青森県弘前市を中心に、青森県津軽地方で生産される伝統漆器です。漆器としては福島県の会津塗や石川県の輪島塗と並び、全国で初めて経済産業大臣指定伝統的工芸品に選出されました。(1975年)現在に至るまで青森県では唯一の同大臣指定伝統的工芸品でもあります。
津軽塗の4技法
唐塗について
唐塗(からぬり)は、津軽塗のなかで一番生産されている塗りで伝統的工芸品「津軽塗」のなかにある一つの塗り技法です。塗り方は、まず下地上がりの状態に仕掛けという凹凸のある斑点模様を作ります。その上に色漆を塗り重ねて研ぎ出し、その研いだ面に独特の斑点模様が浮かび上がる技法です。
ななこ塗について
ななこ塗は、江戸小紋風の柄が粋なデザインを表現しています。下地上がりの状態に模様に使う色漆を塗り、その漆が乾かぬうちに全体に「菜種」を蒔きつけ、さらに完全に乾く前に菜種をへらでかき取ると、一面に種模様がつきます。軽く研いで表面を平均にし、地色にある色漆を塗り重ねます。色漆が乾いてから、さらに研ぎ出して呂色に仕上げると細かい種模様が連なり綺麗な模様に仕上がります。
紋紗塗について
紋紗塗(もんしゃぬり)は研ぎ出し変わり塗技法のひとつで、刀の鞘塗りなどに使用されてきた技法です。

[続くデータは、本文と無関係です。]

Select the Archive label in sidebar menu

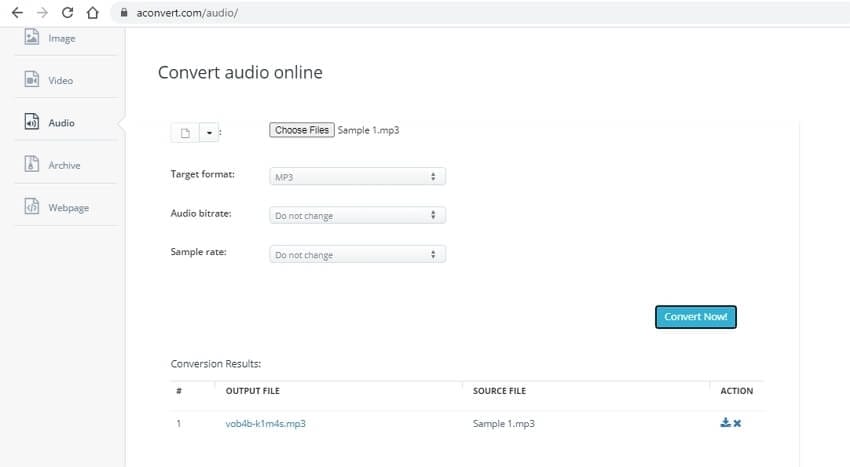click(64, 165)
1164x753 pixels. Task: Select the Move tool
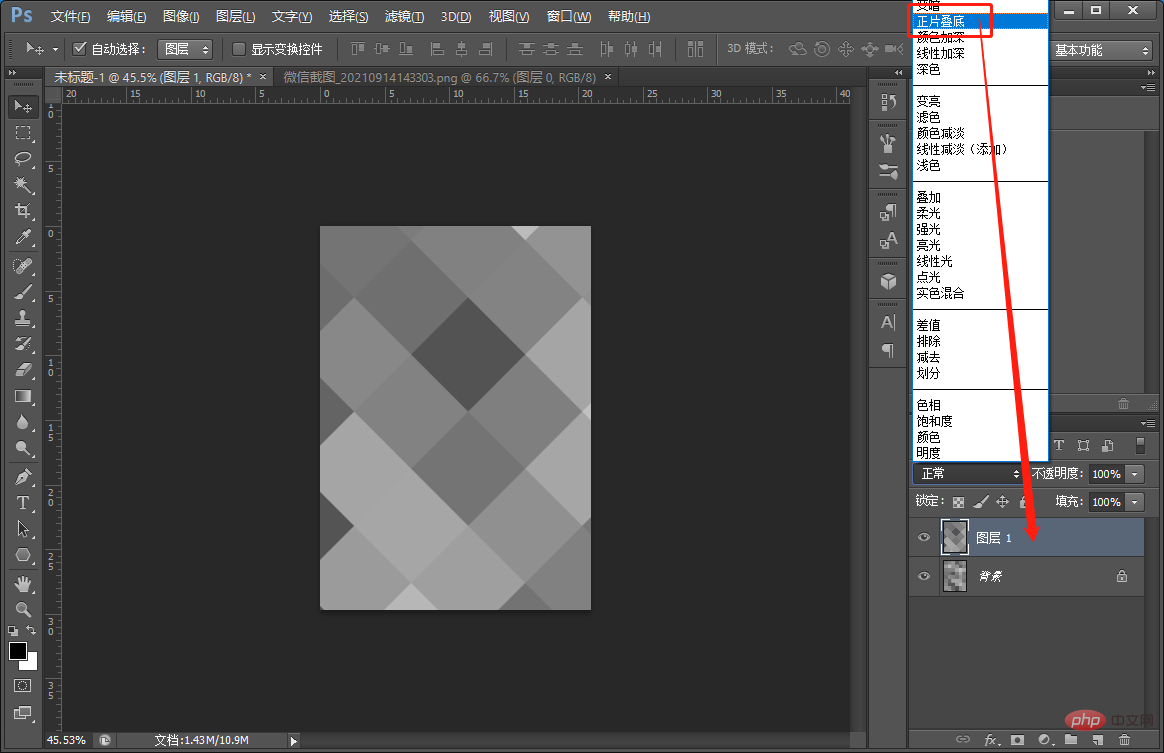click(x=22, y=106)
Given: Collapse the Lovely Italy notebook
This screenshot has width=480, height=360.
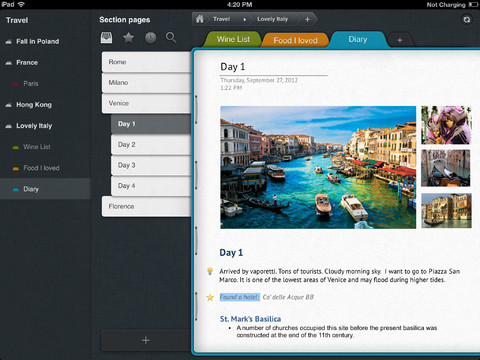Looking at the screenshot, I should point(9,126).
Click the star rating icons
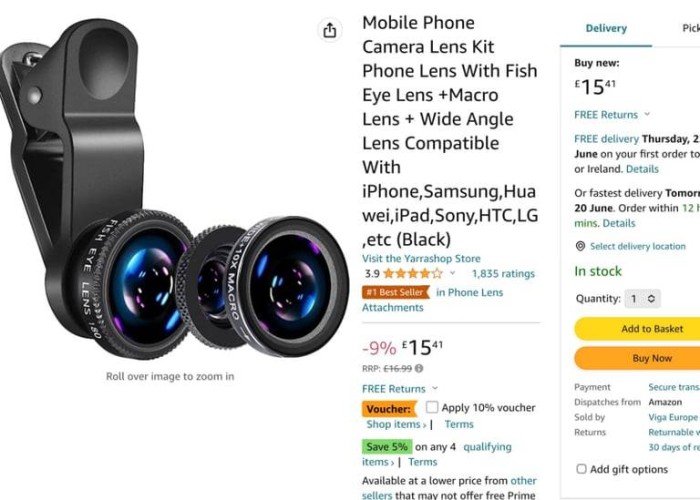Viewport: 700px width, 500px height. (x=412, y=273)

「石地塗」や「石目塗」の炭粉蒔きによる艶消しの仕上がりになります。
黒漆で模様を描き、全面に炭粉を蒔いて研ぎ出し、艶消しの黒地に漆黒の模様を浮かばせるモダンな仕上がりとなります。
錦塗について
錦塗(にしきぬり)は、錦色に輝いた感じを漆で表現した塗りです。ななこ塗をベースに錦の模様を描くのが特徴です。
封建時代に、金や銀を使った漆蒔絵は庶民や下級武士のものではなかったようで、塗師たちが制約された条件のなかで金や銀よりもっと煌びやかなすばらしい技術を開発しました。
錦塗はななこ塗の地に、古典的な唐草やさくら模様、沙綾型模様を描きこんだ華やかで風格のある図柄です。